▸ GIVEN REQUEST
Count the lines in the items below that contain the string "Viewport", and reply with that number alone.

▸ RECORDS FOR PROCESSING
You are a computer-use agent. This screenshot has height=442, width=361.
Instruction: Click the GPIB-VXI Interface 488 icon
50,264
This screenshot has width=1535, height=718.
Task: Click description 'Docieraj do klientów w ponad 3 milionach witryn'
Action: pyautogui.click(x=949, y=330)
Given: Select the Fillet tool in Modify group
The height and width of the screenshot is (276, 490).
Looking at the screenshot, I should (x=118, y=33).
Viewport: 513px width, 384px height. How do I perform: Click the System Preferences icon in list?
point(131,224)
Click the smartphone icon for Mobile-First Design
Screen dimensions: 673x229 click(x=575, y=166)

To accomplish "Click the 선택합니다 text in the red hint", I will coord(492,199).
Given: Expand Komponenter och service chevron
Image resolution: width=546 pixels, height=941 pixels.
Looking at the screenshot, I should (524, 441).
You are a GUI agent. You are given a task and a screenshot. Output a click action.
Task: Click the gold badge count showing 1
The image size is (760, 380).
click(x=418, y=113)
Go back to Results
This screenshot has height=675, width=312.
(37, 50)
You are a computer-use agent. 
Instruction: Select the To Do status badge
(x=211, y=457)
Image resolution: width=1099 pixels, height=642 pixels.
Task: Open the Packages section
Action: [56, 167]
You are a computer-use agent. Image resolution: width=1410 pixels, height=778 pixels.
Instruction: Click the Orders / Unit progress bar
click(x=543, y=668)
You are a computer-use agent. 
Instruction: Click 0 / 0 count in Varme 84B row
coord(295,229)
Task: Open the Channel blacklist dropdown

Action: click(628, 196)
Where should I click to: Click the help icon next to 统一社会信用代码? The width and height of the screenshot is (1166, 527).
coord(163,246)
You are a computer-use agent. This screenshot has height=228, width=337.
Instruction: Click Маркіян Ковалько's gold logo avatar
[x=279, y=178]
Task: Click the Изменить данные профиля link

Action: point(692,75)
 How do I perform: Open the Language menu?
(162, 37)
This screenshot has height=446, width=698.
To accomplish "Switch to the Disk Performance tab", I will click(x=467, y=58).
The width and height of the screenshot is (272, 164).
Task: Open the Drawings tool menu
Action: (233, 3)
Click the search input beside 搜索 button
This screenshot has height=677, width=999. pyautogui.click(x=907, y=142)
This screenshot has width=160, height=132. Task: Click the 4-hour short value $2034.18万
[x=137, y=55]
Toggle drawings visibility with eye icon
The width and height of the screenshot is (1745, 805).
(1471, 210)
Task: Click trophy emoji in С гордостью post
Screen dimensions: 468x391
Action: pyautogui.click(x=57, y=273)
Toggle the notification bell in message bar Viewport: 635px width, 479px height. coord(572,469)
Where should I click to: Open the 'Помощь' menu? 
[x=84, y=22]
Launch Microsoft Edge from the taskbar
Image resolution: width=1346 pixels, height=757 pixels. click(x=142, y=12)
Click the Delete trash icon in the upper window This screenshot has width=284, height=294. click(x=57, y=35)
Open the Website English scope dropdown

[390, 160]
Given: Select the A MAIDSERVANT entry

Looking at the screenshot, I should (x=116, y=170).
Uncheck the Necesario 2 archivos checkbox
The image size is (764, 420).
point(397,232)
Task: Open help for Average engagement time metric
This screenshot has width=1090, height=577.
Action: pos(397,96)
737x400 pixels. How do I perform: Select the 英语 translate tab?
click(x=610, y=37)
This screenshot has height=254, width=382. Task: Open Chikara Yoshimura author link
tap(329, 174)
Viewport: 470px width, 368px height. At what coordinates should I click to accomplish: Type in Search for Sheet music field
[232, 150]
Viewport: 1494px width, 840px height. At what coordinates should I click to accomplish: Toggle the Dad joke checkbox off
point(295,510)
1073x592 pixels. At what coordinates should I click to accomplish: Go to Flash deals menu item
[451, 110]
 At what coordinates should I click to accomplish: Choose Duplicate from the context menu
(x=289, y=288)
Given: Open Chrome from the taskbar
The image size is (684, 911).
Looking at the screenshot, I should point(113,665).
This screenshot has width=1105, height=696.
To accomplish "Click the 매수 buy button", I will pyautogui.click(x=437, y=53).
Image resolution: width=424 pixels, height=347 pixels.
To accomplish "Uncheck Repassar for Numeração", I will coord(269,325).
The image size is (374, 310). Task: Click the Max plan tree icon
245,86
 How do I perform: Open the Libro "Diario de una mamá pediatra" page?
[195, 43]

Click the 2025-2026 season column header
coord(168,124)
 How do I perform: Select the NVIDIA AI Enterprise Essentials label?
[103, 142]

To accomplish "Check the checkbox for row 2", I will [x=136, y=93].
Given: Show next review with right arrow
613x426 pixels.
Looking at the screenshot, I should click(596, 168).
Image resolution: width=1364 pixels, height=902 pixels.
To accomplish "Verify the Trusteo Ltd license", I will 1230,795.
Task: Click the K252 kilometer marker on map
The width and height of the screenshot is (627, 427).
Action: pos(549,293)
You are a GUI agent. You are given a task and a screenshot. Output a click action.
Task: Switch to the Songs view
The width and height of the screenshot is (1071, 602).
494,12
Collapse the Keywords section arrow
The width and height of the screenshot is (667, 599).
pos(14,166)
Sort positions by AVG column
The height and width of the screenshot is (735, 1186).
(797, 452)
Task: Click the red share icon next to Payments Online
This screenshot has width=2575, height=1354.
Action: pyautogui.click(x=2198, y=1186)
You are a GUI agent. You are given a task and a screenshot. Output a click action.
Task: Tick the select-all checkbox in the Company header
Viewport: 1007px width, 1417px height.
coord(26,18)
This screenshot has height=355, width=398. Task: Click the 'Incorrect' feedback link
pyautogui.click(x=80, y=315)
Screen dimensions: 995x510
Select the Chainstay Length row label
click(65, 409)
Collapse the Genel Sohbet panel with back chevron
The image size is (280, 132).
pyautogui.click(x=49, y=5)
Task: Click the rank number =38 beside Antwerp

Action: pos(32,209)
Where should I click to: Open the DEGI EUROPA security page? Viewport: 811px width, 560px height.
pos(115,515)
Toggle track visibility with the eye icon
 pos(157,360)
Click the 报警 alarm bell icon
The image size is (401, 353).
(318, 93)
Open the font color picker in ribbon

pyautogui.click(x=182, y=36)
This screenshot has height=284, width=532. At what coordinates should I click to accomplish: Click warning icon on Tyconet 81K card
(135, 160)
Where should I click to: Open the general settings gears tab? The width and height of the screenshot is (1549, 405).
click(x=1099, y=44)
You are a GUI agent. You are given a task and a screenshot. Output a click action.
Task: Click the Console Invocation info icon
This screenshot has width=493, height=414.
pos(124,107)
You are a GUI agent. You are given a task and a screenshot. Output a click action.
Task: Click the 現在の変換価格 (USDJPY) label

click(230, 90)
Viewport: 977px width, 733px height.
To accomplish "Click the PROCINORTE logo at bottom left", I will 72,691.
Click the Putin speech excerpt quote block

▸ RIGHT ANSWER
7